1/28/2022 Logical Fallacies
Logical fallacies are an issue that scientists need to look out for, as we discussed this week during CATSUP, using the article Logical Fallacies from Purdue University’s Online Writing Lab. As scientists-in-training, the graduate and undergraduate students in our lab work to avoid illegitimate arguments and faulty reasoning. Those in the lab with doctorates also recognized that throughout our careers, we will always need to consciously look for fallacies in our own and others arguments to ensure rigorous scientific research. Many of the fallacies are tied to oversimplifying an argument, which we worry will happen when we attempt to make our arguments as clear and concise as possible. We need to balance the nuances of our research with making our inherently multi-disciplinary research accessible to all groups who may look to access it.

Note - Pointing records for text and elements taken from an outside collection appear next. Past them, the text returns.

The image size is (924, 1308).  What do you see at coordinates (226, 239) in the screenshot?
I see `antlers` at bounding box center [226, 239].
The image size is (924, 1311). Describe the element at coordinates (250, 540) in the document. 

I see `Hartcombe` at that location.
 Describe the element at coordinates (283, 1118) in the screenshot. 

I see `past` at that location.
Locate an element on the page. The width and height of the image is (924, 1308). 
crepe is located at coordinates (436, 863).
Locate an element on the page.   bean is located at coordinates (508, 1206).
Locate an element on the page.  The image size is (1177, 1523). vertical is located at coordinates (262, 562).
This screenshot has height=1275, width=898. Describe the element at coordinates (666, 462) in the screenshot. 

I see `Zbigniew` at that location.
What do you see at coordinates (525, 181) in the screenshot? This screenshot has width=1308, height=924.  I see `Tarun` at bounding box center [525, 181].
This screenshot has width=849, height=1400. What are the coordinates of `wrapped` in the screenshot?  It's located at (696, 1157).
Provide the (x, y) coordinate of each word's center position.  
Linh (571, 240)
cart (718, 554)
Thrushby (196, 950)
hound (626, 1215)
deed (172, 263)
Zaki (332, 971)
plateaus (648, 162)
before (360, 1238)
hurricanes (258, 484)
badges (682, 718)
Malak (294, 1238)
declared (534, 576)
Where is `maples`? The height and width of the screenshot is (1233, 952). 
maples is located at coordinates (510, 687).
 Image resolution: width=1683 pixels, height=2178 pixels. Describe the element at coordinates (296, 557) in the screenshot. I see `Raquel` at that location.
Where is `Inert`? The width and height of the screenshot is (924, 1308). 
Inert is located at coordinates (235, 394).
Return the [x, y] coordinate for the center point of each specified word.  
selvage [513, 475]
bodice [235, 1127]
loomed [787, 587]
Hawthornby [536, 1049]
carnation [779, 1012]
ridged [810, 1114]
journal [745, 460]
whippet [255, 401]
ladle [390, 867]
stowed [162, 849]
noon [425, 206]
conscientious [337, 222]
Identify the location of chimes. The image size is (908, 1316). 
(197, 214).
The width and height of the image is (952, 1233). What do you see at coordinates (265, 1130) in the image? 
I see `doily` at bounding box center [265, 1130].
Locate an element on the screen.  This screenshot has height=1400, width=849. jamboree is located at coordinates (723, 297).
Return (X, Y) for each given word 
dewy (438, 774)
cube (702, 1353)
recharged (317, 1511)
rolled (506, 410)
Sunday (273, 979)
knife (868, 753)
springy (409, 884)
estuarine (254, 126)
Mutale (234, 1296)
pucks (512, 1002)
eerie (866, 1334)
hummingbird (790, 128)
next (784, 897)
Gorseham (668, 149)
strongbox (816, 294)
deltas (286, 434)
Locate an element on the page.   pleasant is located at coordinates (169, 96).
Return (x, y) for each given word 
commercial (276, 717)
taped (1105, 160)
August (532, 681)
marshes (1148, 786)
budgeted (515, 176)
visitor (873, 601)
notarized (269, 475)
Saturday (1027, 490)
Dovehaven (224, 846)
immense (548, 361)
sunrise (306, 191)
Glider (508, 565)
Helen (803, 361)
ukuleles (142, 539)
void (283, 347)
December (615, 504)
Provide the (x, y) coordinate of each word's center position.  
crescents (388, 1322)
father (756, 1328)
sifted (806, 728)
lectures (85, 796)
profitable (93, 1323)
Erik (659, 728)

1/13/2022 How scientists fool themselves – and how they can stop
In CATSUP this week we discussed the article How scientists fool themselves – and how they can stop by Regina Nuzzo and how our lab can best combat our own cognitive biases to conduct more robust and ethical science. We addressed “The Texas sharpshooter” cognitive trap, where someone produces multiple results and finds a pattern that may not be accurate. Sometimes a person has a tendency to pick the data that most agrees with their hypothesis or is interesting. A part of the article we thought would be a good way to combat this issue is by having “rivals”. In our lab try to create a collaborative environment where we work together to address problems that are related to multiple areas of our research. However, this collaborative environment includes questioning the reasoning of our collaborators and respectively creating counterpoints to address holes in our research results and methods.